Mien Bogaert: The Cuarteto Casals sound – which is praised in just about every review – is due in part to the instruments and bows you use. How do you achieve that?
Jonathan Brown: The ideal sound for us is the way a quartet would have sounded in Beethoven’s time. Or how we think it would have sounded. On the basis of the information available, we try to approach that ideal. We used to experiment a lot, years ago, for example with catgut strings. But, because we play such a mixed programme – Beethoven and contemporary music – and because we have to retune quickly, catgut was not an option in the end. So we went looking for strings that could approximate the sound of catgut but also sound modern. We’re always really pleased if musicians in the audience ask us if we are using catgut strings. Our sound is also largely determined by our use of historical bows. This doesn’t mean that we use bows from the 18th century but that they have been made in exactly the same way, using exactly the same materials.
Mien Bogaert: Beethoven’s relationship with the political situation of his time is the stuff of legend: in a short space of time his admiration for Napoleon turned into utter contempt. You could even associate the sudden sonic eruptions in the string quartets of his middle period with the bombardment of Vienna in 1809.
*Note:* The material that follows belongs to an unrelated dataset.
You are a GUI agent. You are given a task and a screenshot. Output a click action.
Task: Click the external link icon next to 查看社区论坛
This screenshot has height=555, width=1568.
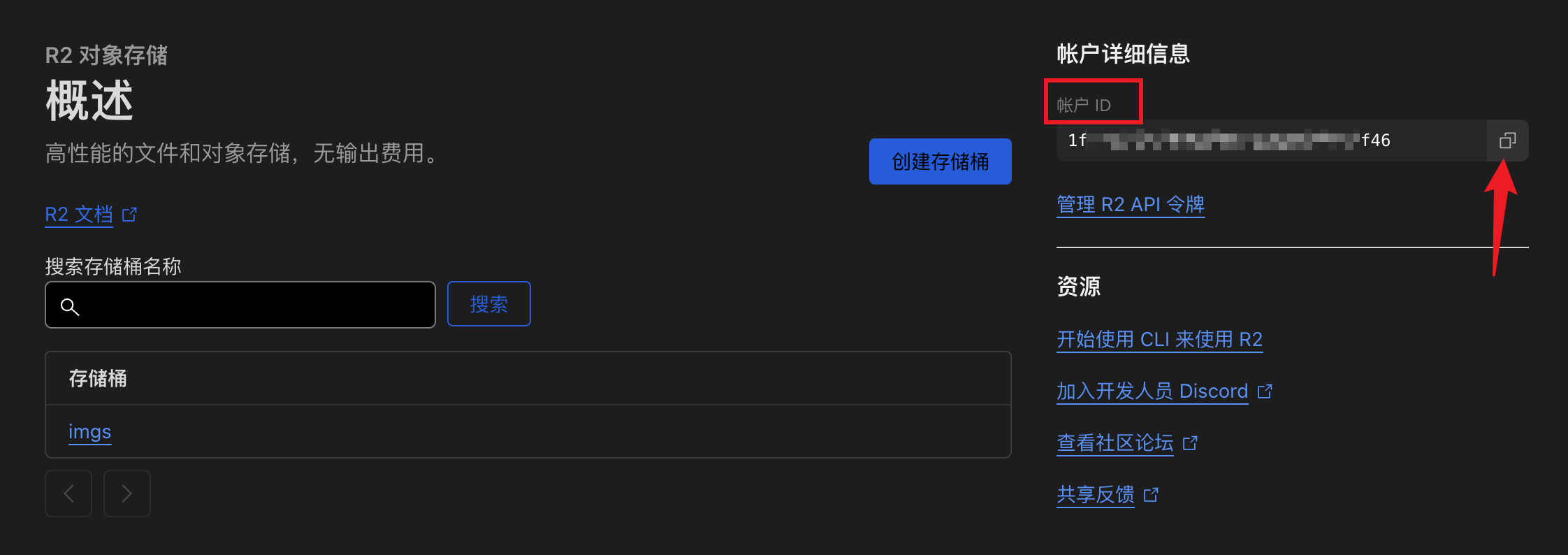click(x=1191, y=442)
Jonathan Brown: Indeed. On the other hand – and this is a nice quote from Beethoven, which I read in the fall of 2017 – he once wrote to a friend: “I will not talk about kings and their empires: there is enough in the newspapers about that. What I prefer instead is the empire of the mind.” It seemed remarkable to us that in 2017, during such a tense, chaotic and difficult situation, our string quartets were very warmly received – as if people genuinely needed them amid the turmoil. What we hope is that the string quartets we perform can serve as a model for positive dialogue: a way of living together that respects every voice and holds cooperation in high regard.